Would you repeat every line of the material exactly?

((

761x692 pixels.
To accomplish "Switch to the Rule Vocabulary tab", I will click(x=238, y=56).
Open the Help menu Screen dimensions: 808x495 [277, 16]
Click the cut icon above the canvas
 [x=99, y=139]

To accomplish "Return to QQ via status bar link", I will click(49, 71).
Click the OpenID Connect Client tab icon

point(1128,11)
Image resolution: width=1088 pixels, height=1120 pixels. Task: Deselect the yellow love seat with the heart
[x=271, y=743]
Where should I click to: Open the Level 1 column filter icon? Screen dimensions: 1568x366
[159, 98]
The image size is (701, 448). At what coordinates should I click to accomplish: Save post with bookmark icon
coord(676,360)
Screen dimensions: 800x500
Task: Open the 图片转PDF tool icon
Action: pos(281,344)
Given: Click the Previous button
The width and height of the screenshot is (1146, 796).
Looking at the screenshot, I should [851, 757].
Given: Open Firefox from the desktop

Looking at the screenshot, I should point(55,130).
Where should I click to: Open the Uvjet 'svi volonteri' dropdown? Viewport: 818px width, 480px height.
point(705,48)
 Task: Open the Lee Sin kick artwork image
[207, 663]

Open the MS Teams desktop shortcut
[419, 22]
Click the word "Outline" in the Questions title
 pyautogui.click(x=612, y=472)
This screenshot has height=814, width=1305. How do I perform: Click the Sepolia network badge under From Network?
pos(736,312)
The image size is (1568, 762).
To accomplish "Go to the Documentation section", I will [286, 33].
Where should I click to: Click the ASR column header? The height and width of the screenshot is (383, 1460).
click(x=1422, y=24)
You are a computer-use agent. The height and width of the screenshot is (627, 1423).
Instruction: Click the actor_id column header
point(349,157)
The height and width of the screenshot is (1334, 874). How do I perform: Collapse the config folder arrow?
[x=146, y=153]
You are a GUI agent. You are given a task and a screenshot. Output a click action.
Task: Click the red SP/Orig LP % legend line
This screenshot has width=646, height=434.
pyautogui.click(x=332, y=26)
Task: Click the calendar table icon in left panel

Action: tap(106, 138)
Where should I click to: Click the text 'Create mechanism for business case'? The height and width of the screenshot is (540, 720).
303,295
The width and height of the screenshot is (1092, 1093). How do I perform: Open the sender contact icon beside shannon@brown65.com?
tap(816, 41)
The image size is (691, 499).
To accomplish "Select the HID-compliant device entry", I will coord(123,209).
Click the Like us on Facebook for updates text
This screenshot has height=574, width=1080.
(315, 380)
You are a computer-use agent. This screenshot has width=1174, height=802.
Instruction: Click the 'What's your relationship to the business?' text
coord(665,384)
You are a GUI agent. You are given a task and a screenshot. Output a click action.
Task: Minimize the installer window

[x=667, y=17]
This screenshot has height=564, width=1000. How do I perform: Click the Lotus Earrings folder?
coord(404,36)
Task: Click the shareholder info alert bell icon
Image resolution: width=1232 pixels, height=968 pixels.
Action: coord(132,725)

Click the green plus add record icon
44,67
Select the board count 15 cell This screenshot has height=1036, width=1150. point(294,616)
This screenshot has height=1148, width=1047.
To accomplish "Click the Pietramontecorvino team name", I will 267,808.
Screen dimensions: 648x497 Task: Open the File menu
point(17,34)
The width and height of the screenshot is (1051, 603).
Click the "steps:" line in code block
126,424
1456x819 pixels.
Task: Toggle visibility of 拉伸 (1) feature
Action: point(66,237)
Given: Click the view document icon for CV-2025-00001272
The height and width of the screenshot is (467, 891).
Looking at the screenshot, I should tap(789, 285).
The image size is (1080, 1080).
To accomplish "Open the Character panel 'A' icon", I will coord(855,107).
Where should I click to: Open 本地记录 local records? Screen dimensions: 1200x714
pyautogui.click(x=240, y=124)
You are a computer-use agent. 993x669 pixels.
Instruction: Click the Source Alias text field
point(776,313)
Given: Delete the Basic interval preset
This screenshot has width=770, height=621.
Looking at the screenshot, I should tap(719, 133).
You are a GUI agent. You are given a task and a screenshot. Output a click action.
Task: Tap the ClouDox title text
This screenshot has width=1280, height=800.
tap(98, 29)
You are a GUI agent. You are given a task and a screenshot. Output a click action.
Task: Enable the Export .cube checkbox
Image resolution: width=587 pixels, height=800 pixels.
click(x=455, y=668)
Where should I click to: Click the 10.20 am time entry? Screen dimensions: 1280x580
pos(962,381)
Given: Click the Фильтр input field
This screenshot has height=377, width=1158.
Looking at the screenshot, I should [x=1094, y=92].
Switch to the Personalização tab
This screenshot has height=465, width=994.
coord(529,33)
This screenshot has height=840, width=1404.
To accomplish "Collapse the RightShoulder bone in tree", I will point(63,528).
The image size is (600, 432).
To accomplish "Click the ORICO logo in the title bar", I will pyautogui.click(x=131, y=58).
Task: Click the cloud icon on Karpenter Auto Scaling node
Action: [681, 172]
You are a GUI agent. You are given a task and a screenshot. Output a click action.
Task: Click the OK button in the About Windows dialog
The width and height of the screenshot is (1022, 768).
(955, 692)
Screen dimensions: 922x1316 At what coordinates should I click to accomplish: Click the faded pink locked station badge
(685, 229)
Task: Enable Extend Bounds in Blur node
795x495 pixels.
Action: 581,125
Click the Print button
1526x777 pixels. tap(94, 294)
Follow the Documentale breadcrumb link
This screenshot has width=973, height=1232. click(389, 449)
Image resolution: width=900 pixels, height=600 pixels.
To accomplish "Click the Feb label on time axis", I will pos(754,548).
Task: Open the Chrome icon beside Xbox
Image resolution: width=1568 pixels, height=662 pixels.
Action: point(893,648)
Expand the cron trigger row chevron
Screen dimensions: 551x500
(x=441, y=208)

))

OUTPUT OF THE TASK
761x692 pixels.
To accomplish "Switch to the Rule Vocabulary tab", I will click(x=238, y=56).
Open the Help menu Screen dimensions: 808x495 [277, 16]
Click the cut icon above the canvas
 [x=99, y=139]

To accomplish "Return to QQ via status bar link", I will click(49, 71).
Click the OpenID Connect Client tab icon

point(1128,11)
Image resolution: width=1088 pixels, height=1120 pixels. Task: Deselect the yellow love seat with the heart
[x=271, y=743]
Where should I click to: Open the Level 1 column filter icon? Screen dimensions: 1568x366
[159, 98]
The image size is (701, 448). At what coordinates should I click to accomplish: Save post with bookmark icon
coord(676,360)
Screen dimensions: 800x500
Task: Open the 图片转PDF tool icon
Action: pos(281,344)
Given: Click the Previous button
The width and height of the screenshot is (1146, 796).
Looking at the screenshot, I should [851, 757].
Given: Open Firefox from the desktop

Looking at the screenshot, I should point(55,130).
Where should I click to: Open the Uvjet 'svi volonteri' dropdown? Viewport: 818px width, 480px height.
point(705,48)
 Task: Open the Lee Sin kick artwork image
[207, 663]

Open the MS Teams desktop shortcut
[419, 22]
Click the word "Outline" in the Questions title
 pyautogui.click(x=612, y=472)
This screenshot has height=814, width=1305. How do I perform: Click the Sepolia network badge under From Network?
pos(736,312)
The image size is (1568, 762).
To accomplish "Go to the Documentation section", I will [286, 33].
Where should I click to: Click the ASR column header? The height and width of the screenshot is (383, 1460).
click(x=1422, y=24)
You are a computer-use agent. The height and width of the screenshot is (627, 1423).
Instruction: Click the actor_id column header
point(349,157)
The height and width of the screenshot is (1334, 874). How do I perform: Collapse the config folder arrow?
[x=146, y=153]
You are a GUI agent. You are given a task and a screenshot. Output a click action.
Task: Click the red SP/Orig LP % legend line
This screenshot has width=646, height=434.
pyautogui.click(x=332, y=26)
Task: Click the calendar table icon in left panel

Action: tap(106, 138)
Where should I click to: Click the text 'Create mechanism for business case'? The height and width of the screenshot is (540, 720).
303,295
The width and height of the screenshot is (1092, 1093). How do I perform: Open the sender contact icon beside shannon@brown65.com?
tap(816, 41)
The image size is (691, 499).
To accomplish "Select the HID-compliant device entry", I will coord(123,209).
Click the Like us on Facebook for updates text
This screenshot has height=574, width=1080.
(315, 380)
You are a computer-use agent. This screenshot has width=1174, height=802.
Instruction: Click the 'What's your relationship to the business?' text
coord(665,384)
You are a GUI agent. You are given a task and a screenshot. Output a click action.
Task: Minimize the installer window

[x=667, y=17]
This screenshot has height=564, width=1000. How do I perform: Click the Lotus Earrings folder?
coord(404,36)
Task: Click the shareholder info alert bell icon
Image resolution: width=1232 pixels, height=968 pixels.
Action: coord(132,725)

Click the green plus add record icon
44,67
Select the board count 15 cell This screenshot has height=1036, width=1150. point(294,616)
This screenshot has height=1148, width=1047.
To accomplish "Click the Pietramontecorvino team name", I will 267,808.
Screen dimensions: 648x497 Task: Open the File menu
point(17,34)
The width and height of the screenshot is (1051, 603).
Click the "steps:" line in code block
126,424
1456x819 pixels.
Task: Toggle visibility of 拉伸 (1) feature
Action: point(66,237)
Given: Click the view document icon for CV-2025-00001272
The height and width of the screenshot is (467, 891).
Looking at the screenshot, I should tap(789, 285).
The image size is (1080, 1080).
To accomplish "Open the Character panel 'A' icon", I will coord(855,107).
Where should I click to: Open 本地记录 local records? Screen dimensions: 1200x714
pyautogui.click(x=240, y=124)
You are a computer-use agent. 993x669 pixels.
Instruction: Click the Source Alias text field
point(776,313)
Given: Delete the Basic interval preset
This screenshot has width=770, height=621.
Looking at the screenshot, I should tap(719, 133).
You are a GUI agent. You are given a task and a screenshot. Output a click action.
Task: Tap the ClouDox title text
This screenshot has width=1280, height=800.
tap(98, 29)
You are a GUI agent. You are given a task and a screenshot. Output a click action.
Task: Enable the Export .cube checkbox
Image resolution: width=587 pixels, height=800 pixels.
click(x=455, y=668)
Where should I click to: Click the 10.20 am time entry? Screen dimensions: 1280x580
pos(962,381)
Given: Click the Фильтр input field
This screenshot has height=377, width=1158.
Looking at the screenshot, I should [x=1094, y=92].
Switch to the Personalização tab
This screenshot has height=465, width=994.
coord(529,33)
This screenshot has height=840, width=1404.
To accomplish "Collapse the RightShoulder bone in tree", I will point(63,528).
The image size is (600, 432).
To accomplish "Click the ORICO logo in the title bar", I will pyautogui.click(x=131, y=58).
Task: Click the cloud icon on Karpenter Auto Scaling node
Action: [681, 172]
You are a GUI agent. You are given a task and a screenshot. Output a click action.
Task: Click the OK button in the About Windows dialog
The width and height of the screenshot is (1022, 768).
(955, 692)
Screen dimensions: 922x1316 At what coordinates should I click to accomplish: Click the faded pink locked station badge
(685, 229)
Task: Enable Extend Bounds in Blur node
795x495 pixels.
Action: 581,125
Click the Print button
1526x777 pixels. tap(94, 294)
Follow the Documentale breadcrumb link
This screenshot has width=973, height=1232. click(389, 449)
Image resolution: width=900 pixels, height=600 pixels.
To accomplish "Click the Feb label on time axis", I will pos(754,548).
Task: Open the Chrome icon beside Xbox
Image resolution: width=1568 pixels, height=662 pixels.
Action: point(893,648)
Expand the cron trigger row chevron
Screen dimensions: 551x500
(x=441, y=208)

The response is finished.